December 1 - December 22
Opening reception December 1, 6-8 pm
Closing this year's exhibition programming is a group exhibition of the 10 fall artists-in-residence, who have been working alongside each other for the past 3-6 months. The process of creating and experimenting in their individual studios spills over into the gallery, where they present new work or complete in-progress projects for the rest of their residency. Curated by NARS Program Director Eriola Pira.
Alina Grasmann's (Germany) paintings deal with imaginary, real and emotional places. In this exhibition, she presents a select number from her in-progress series Paper Town about the copyright town of Agloe, NY. She paints homes and other building, from photographs taken in and around where Agloe is indicated on the map, in isolated landscapes. She does so in a frontal and flat manner, as if there was nothing but the facade, making the town at once real as it is fictional.
Andreas Savva's (Cyprus) in-situ installations, or units as he defines them, are categorized by a different set of dominant materials ranging from wood to string held in tension together, as in a networked system.
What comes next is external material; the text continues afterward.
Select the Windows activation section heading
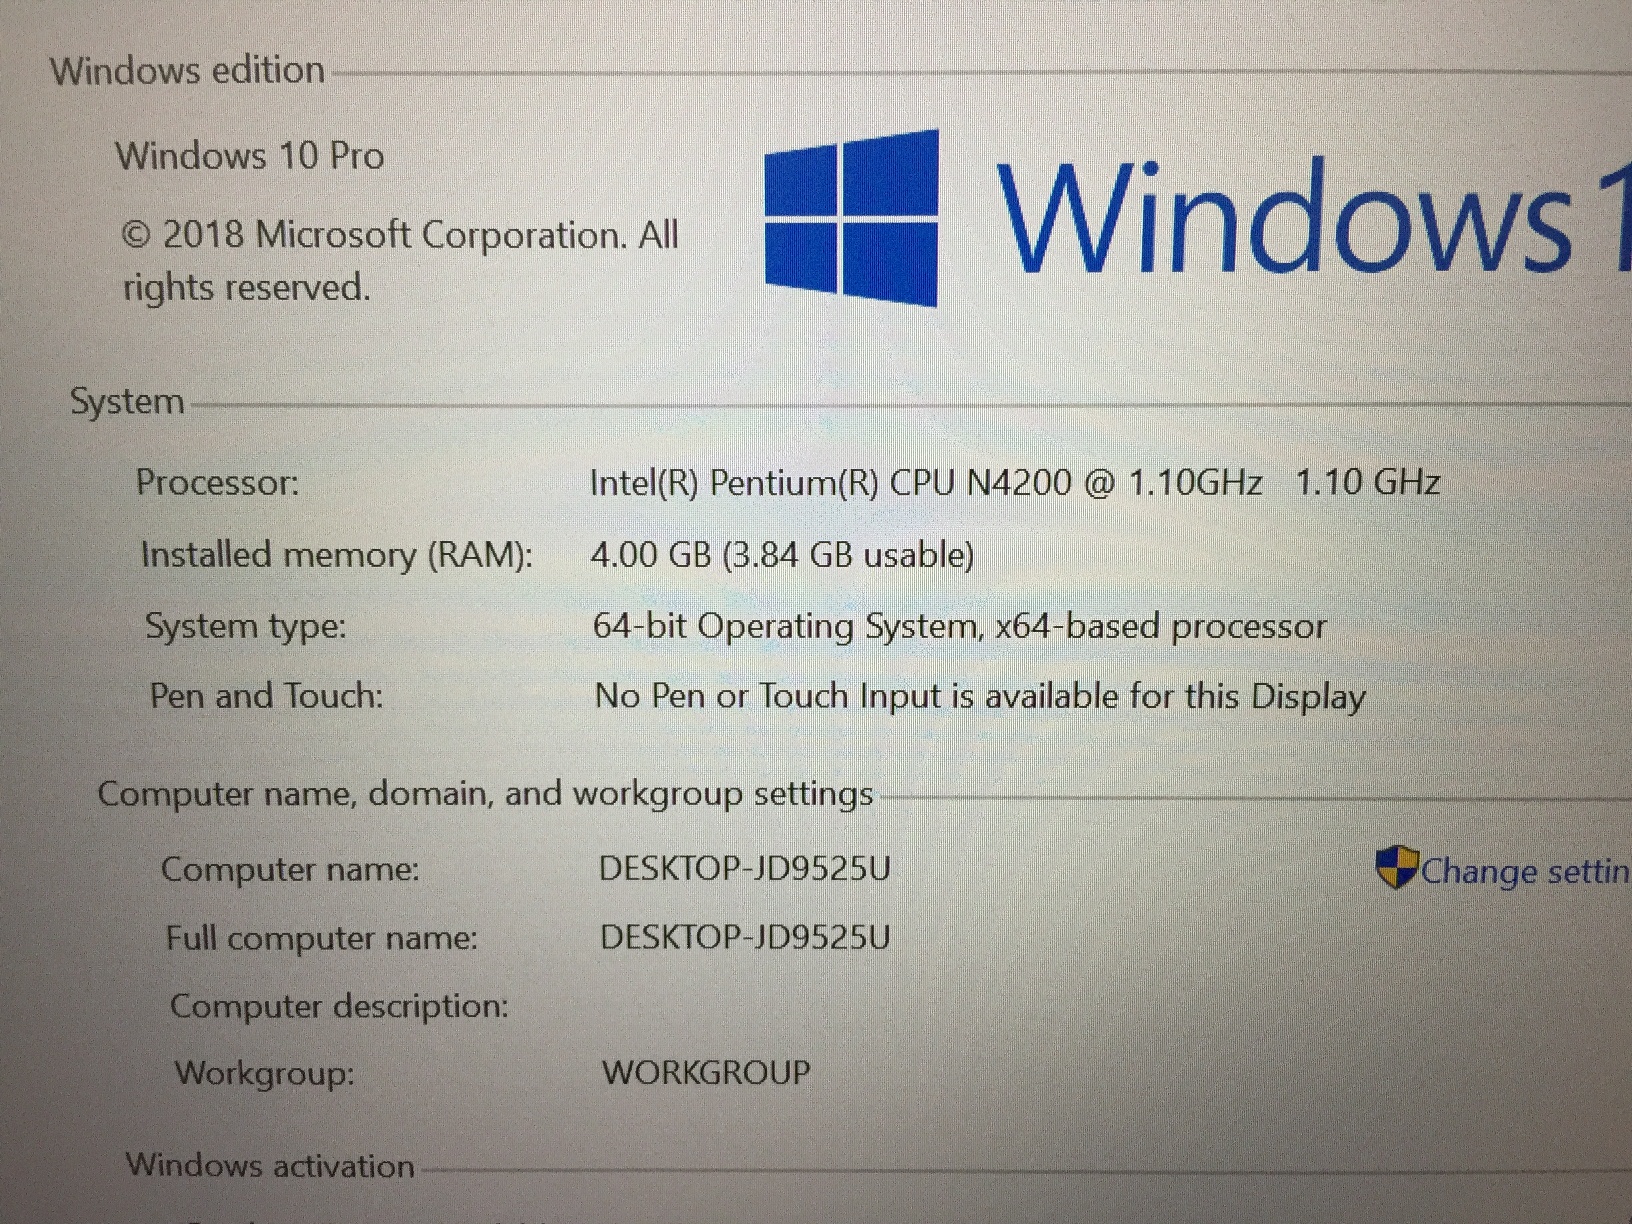click(x=270, y=1166)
Geometrically arranged, the delicate balance between these materials constructs a structure that alludes to figure in space as an image.
Bas Geerts' (Netherlands) work appeals to an unseen logic behind the random assemblages in abstract paintings and 3D objects, which he generates by writing computer programs. The algorithms produce designs, randomizing the size and shape of geometric forms. For this exhibition, in addition to a 3D print, Geerts also presents Narcissus, an algorithmic poem that rearranges phrases in real time, accompanied by a recording of three, now extinct birds played in ever-varying combinations.
Carl E. Hazlewood's (USA) mixed-media constructions are made with paper, twine, canvas, and other materials attached directly to the wall. For this exhibition, he similarly relies on materials sourced from the everyday to create an extemporaneous large-scale structure on/off the wall and floor. The unframed and multi-dimensional edges of the resulting abstract image open up what’s possible for his composite objects.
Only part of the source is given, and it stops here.